◆ Trecho ◆
-*-
07/2025 * CONTRATOS EMPRESARIAIS
A atual conjuntura tributária e política do Brasil está gerando uma série de dúvidas aos empresários, não só aos exportadores, que estão preocupados com o que ocorrerá com o mercado de seus produtos nos Estados Unidos após a possível imposição de sobretaxa de 50%, mas também aos importadores, já impactados com o aumento de mais de 800% no custo do IOF (de 0,38% para 3,50%) e possivelmente impactados com a reciprocidade da sobretaxa de 50% para os produtos oriundos dos Estados Unidos.
Aqui, não vamos discutir a constitucionalidade do aumento da alíquota com finalidade arrecadatória aplicada a um imposto regulatório, como é o caso do IOF (situação ignorada pelo nosso Supremo Tribunal Federal, que manteve o aumento do tributo), mas sim sobre os impactos nos contratos vigentes, firmados antes dos aumentos, cuja chegada ao Brasil ocorrerá após o aumento do tributo (para a sobretaxa do IPI) ou cujo pagamento (fechamento do câmbio) ocorrerá após o aumento da alíquota do IOF.
O DESAFIO
Empresas de tecnologia da informação, ao revenderem ou aplicarem hardwares importados em suas operações de serviços, indústria automotiva ao importar um veículo, partes e peças para a fabricação ou peças para o mercado de reposição, indústria em geral que utiliza insumos importados como farmacêuticas, bens de capital, distribuidoras de adubos e fertilizantes, indústrias químicas e, claro, a indústria de eletrônicos, todas serão diretamente impactadas tanto pelo IOF (independentemente do país de origem) quanto pela sobretaxa de 50% quando importarem produtos dos Estados Unidos.
Os desafios serão diversos e passam desde um repasse de custo nos preços dos produtos que forem produzidos com os insumos importados após o aumento do imposto até a discussão sobre a possibilidade ou não do repasse desses preços quando existe contrato vigente com preços estabelecidos e a famosa cláusula que indica que todos os tributos estão inclusos.
-*-
◆ Material listado ◆
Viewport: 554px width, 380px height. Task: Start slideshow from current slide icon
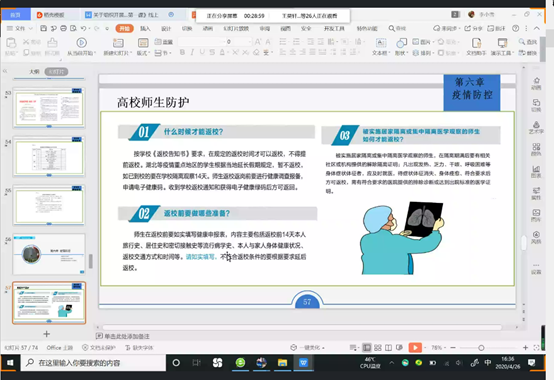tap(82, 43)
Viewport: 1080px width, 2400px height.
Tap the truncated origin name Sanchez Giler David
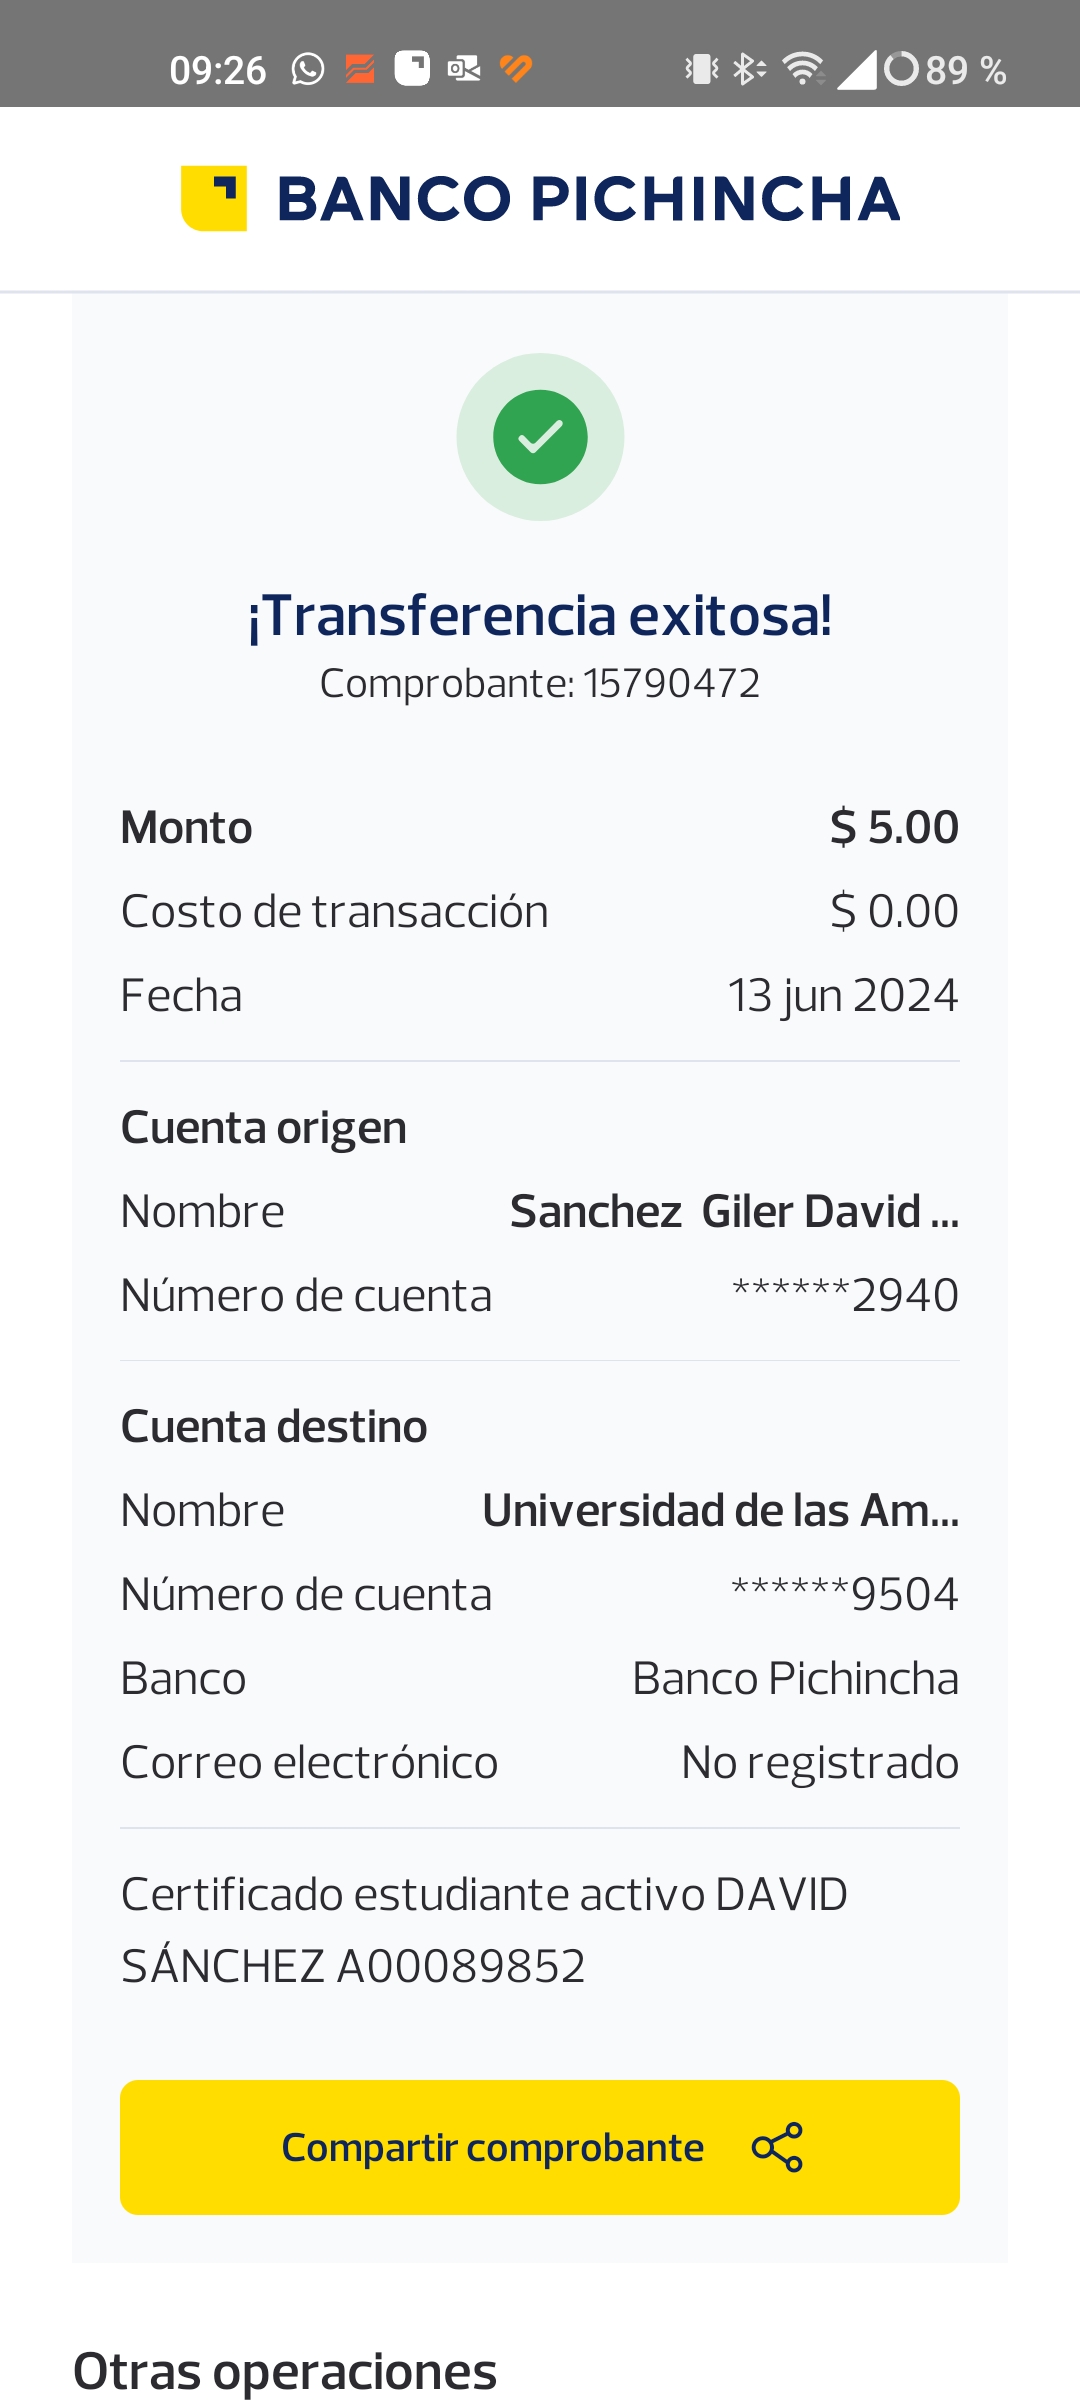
-*-
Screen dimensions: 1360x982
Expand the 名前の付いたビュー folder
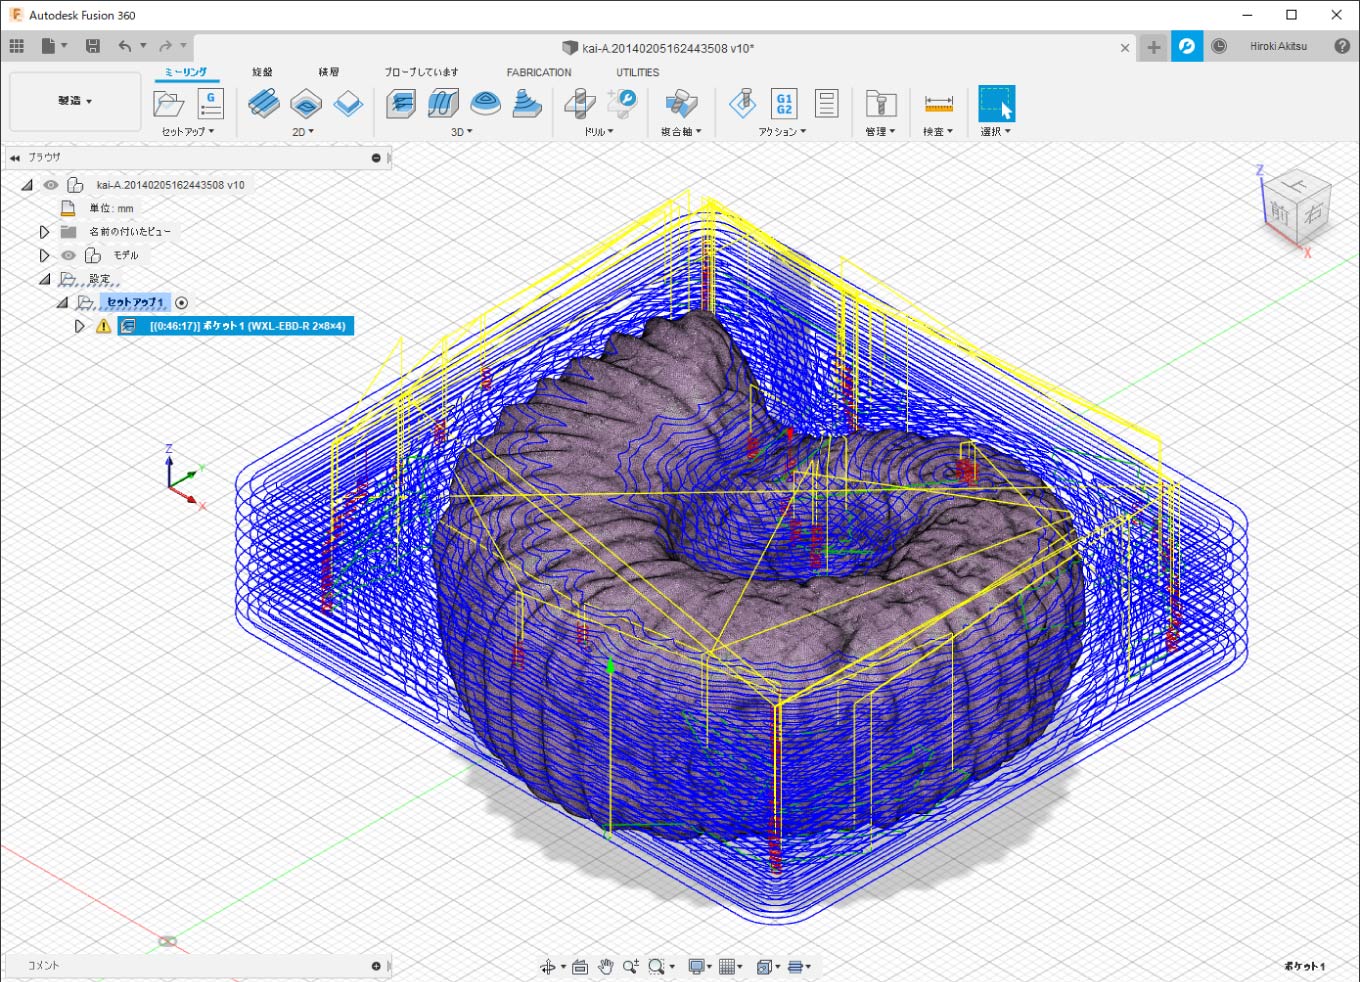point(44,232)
-*-
◆ Tarefas ◆
**1)** Imprima, sem mudar nada, a parte do texto sobre o aumento do IOF que começa em "Os desafios serão" e vai até "tributos estão inclusos.", incluindo esse final.
**2)** No texto sobre o aumento do IOF, a alíquota do IOF passou de quanto para quanto?

◆ Respostas por tarefa ◆
**1)**
Os desafios serão diversos e passam desde um repasse de custo nos preços dos produtos que forem produzidos com os insumos importados após o aumento do imposto até a discussão sobre a possibilidade ou não do repasse desses preços quando existe contrato vigente com preços estabelecidos e a famosa cláusula que indica que todos os tributos estão inclusos.

**2)** De 0,38% para 3,50%.